Thanks to a combination of dangerously low temperatures and bitter winds, bone-chilling weather has overtaken the Last Frontier.
Bettles, Alaska, located in the north-central part of the state, had a low temperature of 51 degrees below zero Fahrenheit Sunday morning, well below the average of 15 below zero F this time of year. During the day Sunday, the afternoon temperature barely peaked at 25 below zero F. Prudhoe Bay, situated on the state’s northeast coast, had similar conditions with a morning low of 47 below zero and a daytime high of 27 below zero, both well below the average low of 21 below zero F.

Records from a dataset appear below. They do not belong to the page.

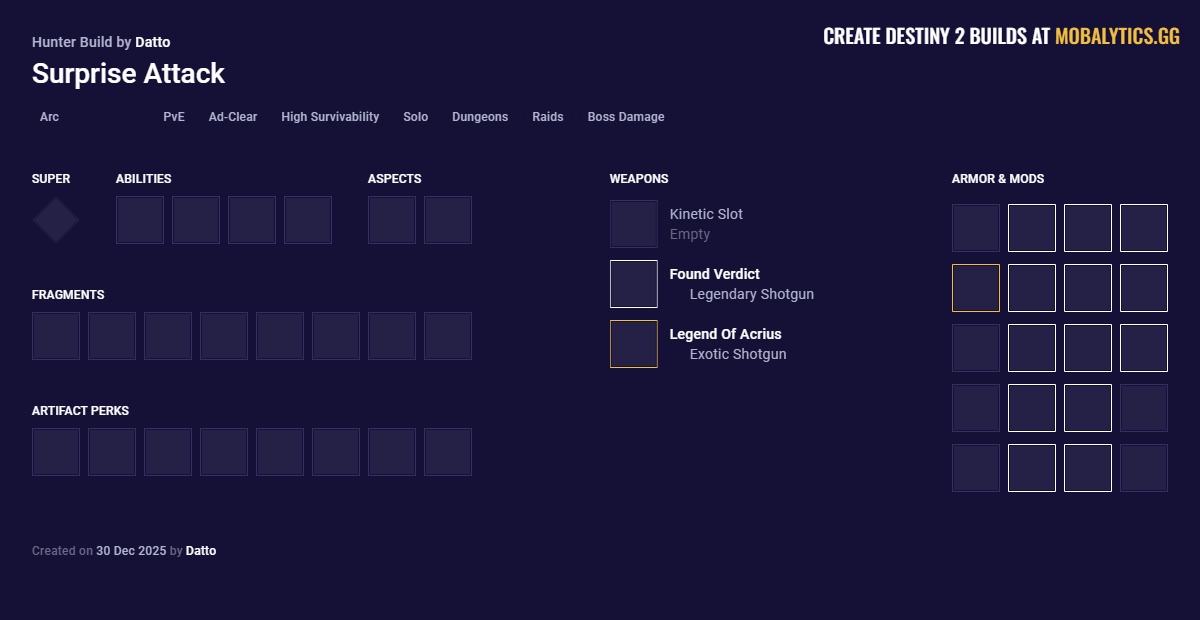The width and height of the screenshot is (1200, 620).
Task: Click the Found Verdict shotgun icon
Action: [x=634, y=284]
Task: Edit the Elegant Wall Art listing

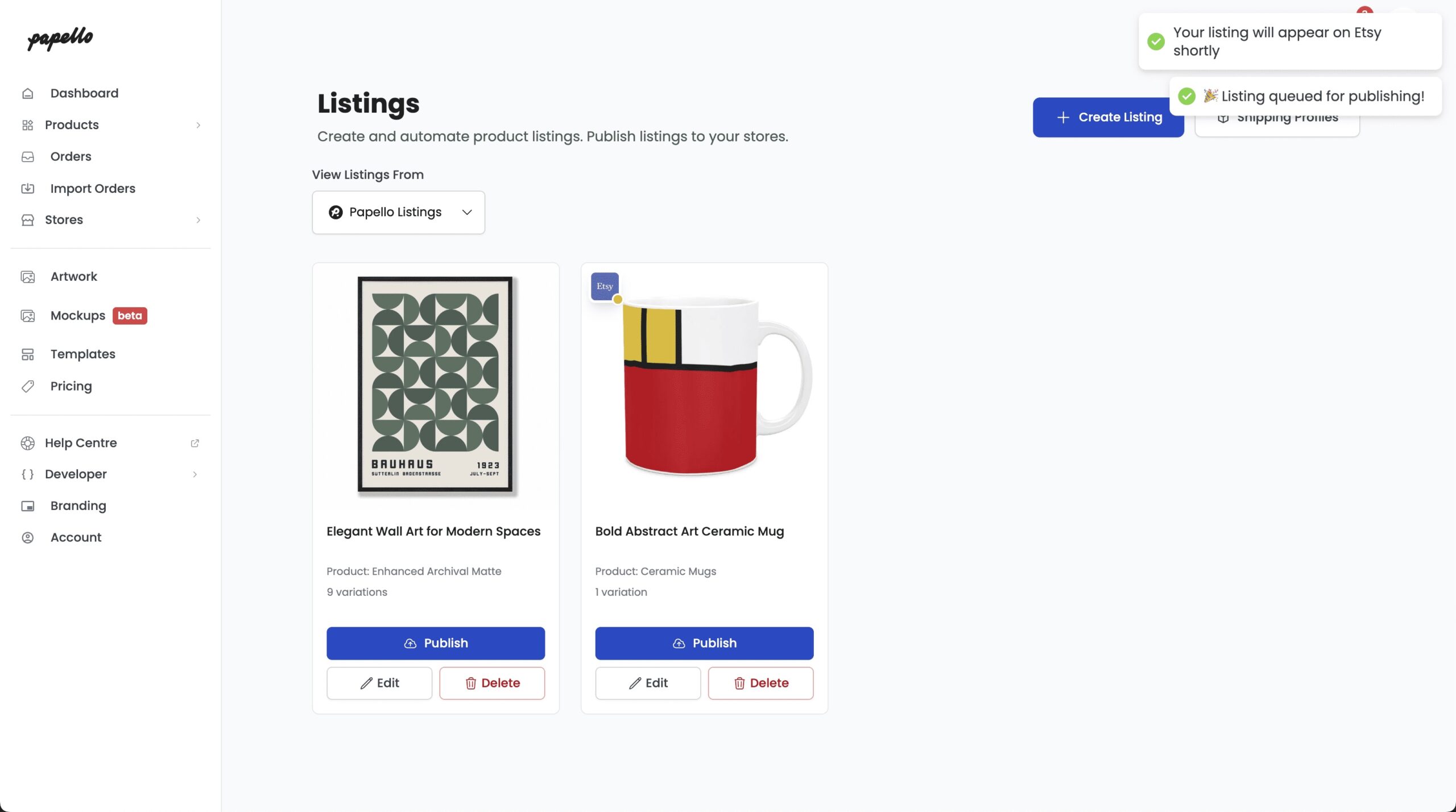Action: click(379, 683)
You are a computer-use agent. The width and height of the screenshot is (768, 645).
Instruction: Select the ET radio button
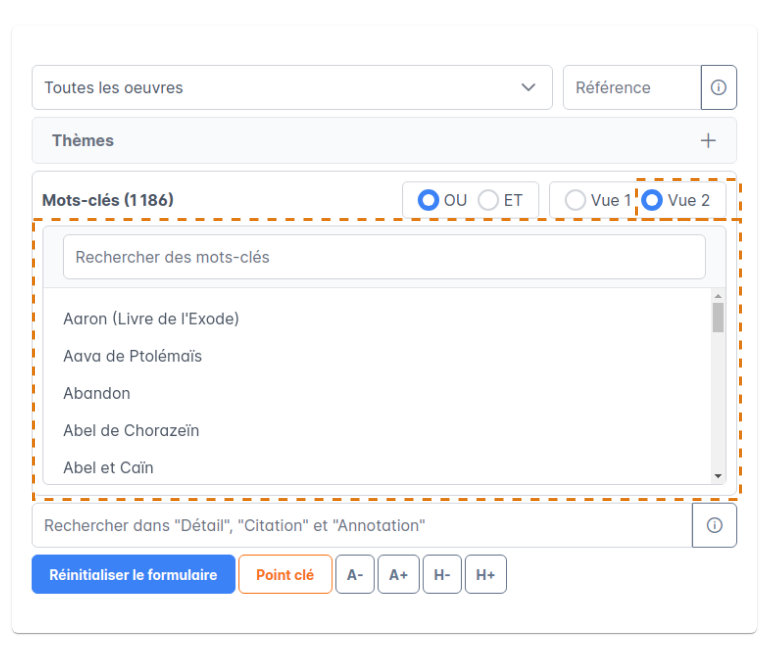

On Monday morning, the remote northern town of Deadhorse reached 50 below zero, with gusty winds bringing the AccuWeather RealFeel® Temperature to as low as 88 below zero. Believe it or not, that’s not the coldest it’s ever felt in Deadhorse. A RealFeel of 101 below zero occurred on Jan. 28, 1989. (RealFeel was introduced by AccuWeather in 1997 but can be estimated using historical data).
Meanwhile, Nuiqsut hit an actual temperature of 53 below zero. Howard Pass, home to some of the state’s most extreme weather, reported a wind chill of 91 below zero, only a few degrees away from the town’s unofficial record wind chill of 100 below.